*Data supplied*
'''

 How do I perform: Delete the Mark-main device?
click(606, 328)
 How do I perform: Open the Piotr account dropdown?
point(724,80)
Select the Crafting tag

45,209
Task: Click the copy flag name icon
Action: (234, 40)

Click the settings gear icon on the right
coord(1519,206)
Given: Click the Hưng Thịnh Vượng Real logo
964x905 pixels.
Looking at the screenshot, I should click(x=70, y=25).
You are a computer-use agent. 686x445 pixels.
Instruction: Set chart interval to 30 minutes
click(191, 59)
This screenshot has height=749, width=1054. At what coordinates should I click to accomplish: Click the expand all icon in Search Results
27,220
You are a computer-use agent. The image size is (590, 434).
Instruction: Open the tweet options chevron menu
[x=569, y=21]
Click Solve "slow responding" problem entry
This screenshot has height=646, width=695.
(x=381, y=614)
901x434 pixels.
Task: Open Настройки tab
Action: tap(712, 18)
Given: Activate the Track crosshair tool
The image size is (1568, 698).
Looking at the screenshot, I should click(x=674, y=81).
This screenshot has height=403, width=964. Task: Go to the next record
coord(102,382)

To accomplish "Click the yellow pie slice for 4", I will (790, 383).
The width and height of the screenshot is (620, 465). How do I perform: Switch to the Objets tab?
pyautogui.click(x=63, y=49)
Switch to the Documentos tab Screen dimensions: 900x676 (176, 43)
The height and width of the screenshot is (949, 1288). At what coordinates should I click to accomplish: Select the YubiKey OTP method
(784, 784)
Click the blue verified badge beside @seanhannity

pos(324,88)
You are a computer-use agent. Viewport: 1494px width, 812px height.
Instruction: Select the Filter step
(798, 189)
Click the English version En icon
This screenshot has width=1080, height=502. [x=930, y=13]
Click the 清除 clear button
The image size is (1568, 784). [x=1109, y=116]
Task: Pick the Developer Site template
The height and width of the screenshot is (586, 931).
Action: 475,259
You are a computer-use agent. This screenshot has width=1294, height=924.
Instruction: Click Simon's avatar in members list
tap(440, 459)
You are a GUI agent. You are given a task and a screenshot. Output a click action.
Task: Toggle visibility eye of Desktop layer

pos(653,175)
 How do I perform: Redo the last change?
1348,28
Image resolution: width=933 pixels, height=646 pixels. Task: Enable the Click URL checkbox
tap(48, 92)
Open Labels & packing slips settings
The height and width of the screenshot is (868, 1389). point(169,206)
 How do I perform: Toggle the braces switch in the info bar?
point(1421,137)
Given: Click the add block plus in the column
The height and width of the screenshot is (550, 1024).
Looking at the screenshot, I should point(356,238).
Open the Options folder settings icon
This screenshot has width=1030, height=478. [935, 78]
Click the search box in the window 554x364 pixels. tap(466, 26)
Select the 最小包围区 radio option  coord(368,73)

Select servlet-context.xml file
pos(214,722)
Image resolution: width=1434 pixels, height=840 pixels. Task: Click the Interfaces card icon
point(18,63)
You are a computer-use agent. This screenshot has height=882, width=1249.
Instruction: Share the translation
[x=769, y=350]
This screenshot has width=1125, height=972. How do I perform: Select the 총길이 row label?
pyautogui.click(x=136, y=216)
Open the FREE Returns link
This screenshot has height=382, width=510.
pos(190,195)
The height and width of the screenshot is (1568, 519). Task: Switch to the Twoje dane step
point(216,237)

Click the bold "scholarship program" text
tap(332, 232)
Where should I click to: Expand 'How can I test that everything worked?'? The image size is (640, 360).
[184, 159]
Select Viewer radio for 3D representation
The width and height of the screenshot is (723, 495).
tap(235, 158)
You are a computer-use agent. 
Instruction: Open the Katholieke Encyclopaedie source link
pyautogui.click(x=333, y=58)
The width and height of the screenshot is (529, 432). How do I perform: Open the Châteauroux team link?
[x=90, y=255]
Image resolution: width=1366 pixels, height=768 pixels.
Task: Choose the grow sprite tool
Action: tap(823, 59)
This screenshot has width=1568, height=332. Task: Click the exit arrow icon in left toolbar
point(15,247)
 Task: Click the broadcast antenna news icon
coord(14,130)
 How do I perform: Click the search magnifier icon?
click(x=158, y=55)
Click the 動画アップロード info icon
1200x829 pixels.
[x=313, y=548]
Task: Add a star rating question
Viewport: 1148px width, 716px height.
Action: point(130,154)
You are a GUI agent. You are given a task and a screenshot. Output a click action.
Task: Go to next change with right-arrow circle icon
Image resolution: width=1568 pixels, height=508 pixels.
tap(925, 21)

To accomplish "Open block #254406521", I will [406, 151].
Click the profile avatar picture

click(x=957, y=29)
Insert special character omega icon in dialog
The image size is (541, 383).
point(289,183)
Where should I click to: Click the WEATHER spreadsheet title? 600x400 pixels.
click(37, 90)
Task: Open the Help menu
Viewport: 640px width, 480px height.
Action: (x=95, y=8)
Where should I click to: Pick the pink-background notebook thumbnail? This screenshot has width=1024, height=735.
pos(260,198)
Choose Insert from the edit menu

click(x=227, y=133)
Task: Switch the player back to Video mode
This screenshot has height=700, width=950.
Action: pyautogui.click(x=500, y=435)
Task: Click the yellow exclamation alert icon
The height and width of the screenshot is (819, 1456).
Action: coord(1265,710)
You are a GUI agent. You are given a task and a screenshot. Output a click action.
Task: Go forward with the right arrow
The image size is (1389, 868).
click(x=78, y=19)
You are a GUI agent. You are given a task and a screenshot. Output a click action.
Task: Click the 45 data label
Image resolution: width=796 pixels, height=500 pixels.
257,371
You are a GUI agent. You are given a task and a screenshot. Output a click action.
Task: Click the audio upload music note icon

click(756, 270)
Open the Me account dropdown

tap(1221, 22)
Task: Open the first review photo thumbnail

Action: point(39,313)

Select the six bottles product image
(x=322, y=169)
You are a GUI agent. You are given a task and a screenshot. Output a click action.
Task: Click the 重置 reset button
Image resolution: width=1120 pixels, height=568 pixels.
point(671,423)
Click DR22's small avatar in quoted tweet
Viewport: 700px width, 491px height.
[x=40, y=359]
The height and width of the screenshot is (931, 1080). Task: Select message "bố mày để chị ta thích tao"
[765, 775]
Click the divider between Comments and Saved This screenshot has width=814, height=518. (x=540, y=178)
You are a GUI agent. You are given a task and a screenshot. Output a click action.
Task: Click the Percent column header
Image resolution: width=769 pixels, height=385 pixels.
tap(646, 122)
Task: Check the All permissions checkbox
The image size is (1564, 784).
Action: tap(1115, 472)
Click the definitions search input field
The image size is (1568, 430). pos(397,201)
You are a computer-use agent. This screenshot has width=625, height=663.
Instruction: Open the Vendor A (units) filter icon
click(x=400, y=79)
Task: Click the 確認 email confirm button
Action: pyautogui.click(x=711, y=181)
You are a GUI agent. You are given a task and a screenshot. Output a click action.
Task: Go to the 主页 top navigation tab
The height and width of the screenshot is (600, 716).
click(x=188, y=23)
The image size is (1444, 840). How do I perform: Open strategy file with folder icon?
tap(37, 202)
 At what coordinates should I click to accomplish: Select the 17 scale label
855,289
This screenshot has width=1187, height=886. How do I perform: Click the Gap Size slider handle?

'''

*Stated task*
Extract from the items above every line containing the string "thumbnail", treating case as significant.

*Exercise solution*
Where should I click to: Pick the pink-background notebook thumbnail? This screenshot has width=1024, height=735.
Task: Open the first review photo thumbnail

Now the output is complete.